O Presidente da República ganha mal. Muito mal, digo eu. O mesmo acontece com o primeiro-ministro e os membros do Governo. E não quero discutir, pelo menos por agora, se ganham demasiado para aquilo que têm sido capazes de produzir. 

Acabar com as acumulações parece-me um caminho razoável, em particular neste tempo de crise, mas destituído de sentido útil, a médio e longo prazo, se não for equacionado o problema mais geral das remunerações dos políticos.

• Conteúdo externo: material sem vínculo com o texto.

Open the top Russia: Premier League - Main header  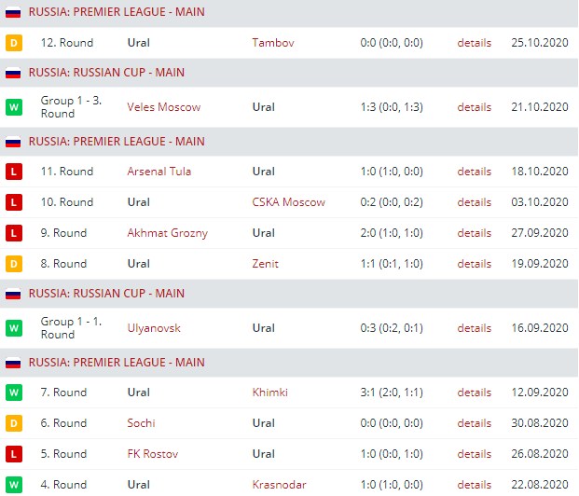click(117, 12)
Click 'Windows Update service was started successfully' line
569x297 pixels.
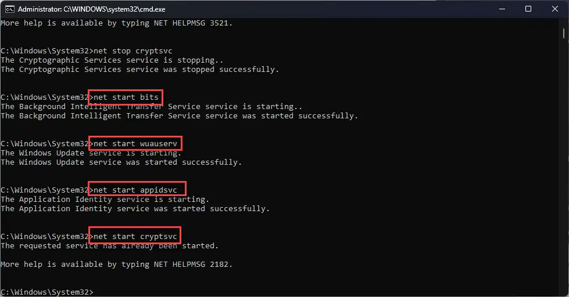tap(121, 162)
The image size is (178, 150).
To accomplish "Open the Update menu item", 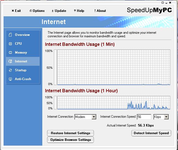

Tornar mais competitiva a política, a vida pública, implicará pagar melhor aos políticos, subir o nível, oferecer condições que motivem os melhores. É preciso levar essa competição para dentro dos partidos. Aquilo que é um salário aceitável e apetecível para um incompetente é uma má compensação para quem possua qualificações e méritos para ganhar 5, 10 ou 20 vezes mais fora dos partidos, que é como quem diz fora da política e sem dela depender. E como os santos são cada vez menos, poucos são os verdadeiramente bons que estão dispostos a fazer alguma coisa pelos outros a troco de uma compensação diminuta, ainda por cima tendo de aturar algumas cavalgaduras que amiúde surgem a mandar e, mais do que isso, a controlar de forma perfeitamente arbitrária - e tendo como único azimute do mérito a fidelidade canina aos dirigentes em funções - os aparelhos partidários e a ascensão interna dos seus quadros.